We are on the cusp of a political change in the United Kingdom. Whether we get a yes or no vote on 18 September, if we continue as we are I think we will eventually end up with a yes vote, because I do not think that the Scottish people want to continue with what they sometimes see as a role of subservience to the laws of the rest of the UK. Despite people’s lack of understanding, I believe that Scotland does have a social structure and set of moral aspirations that are different from those held by many of the people who appear to accept the way we do things through the UK in England.

I hope that Scotland will one day take a decision to take the kind of approach that was taken in Italy. International criminal organisations are massively international and flexible, and they do not recognise Governments, borders or politics. The only way to deal with the mafia was to pass a law such that suspicion meant that a person was immediately beyond the pale, their assets were seized and their ability to carry out criminal transactions was halted because it was their assets that gave them power. If anyone would like to study the mafia battles, which included, of course, the killing of quite a few prominent judges—it was a very violent organisation as well as being very large, with links to America and many of the drug-producing countries of the world—they will see that the only way to deal with that kind of organisation was to say, “If you are suspected, you are immediately removed, particularly in asset terms.” Nothing in the Bill takes that stance. I would hope that some courage might be shown in a debate in Scotland and that that would be the stance, because it is the only way to deal with it.

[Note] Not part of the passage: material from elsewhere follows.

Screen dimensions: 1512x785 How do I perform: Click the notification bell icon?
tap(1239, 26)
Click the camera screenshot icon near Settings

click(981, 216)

I have been to the Serious Organised Crime Agency and seen the model it has created of international criminality in people trafficking, which is like a multi-dimensional, multi-layered spaceship to look at because it is so tortuous. To deal with that, we have to unplug it from its power source, which is money and assets. It is money that makes those people tick and function. The orders are useful, but they will not deal with the problem. Is the Minister willing, in cross-border enforcement and the meek, mild-mannered approach to crime that I see in England and Wales, to take a lead from Scotland? Is she willing to take the lead from a country with a different moral stance and approach?

I read the provision as one that will be enacted in reverse, in the sense that Scotland will be expected to line up with the orders and not show the way. I would hope that it would show the way and the UK would follow. There is a lack of vision in the English approach. It is unfortunate, but I do not think they are offering to take a lead from another country and bring a much bolder approach to English law to tackle that massive criminal organisation that exploits children and other people in society.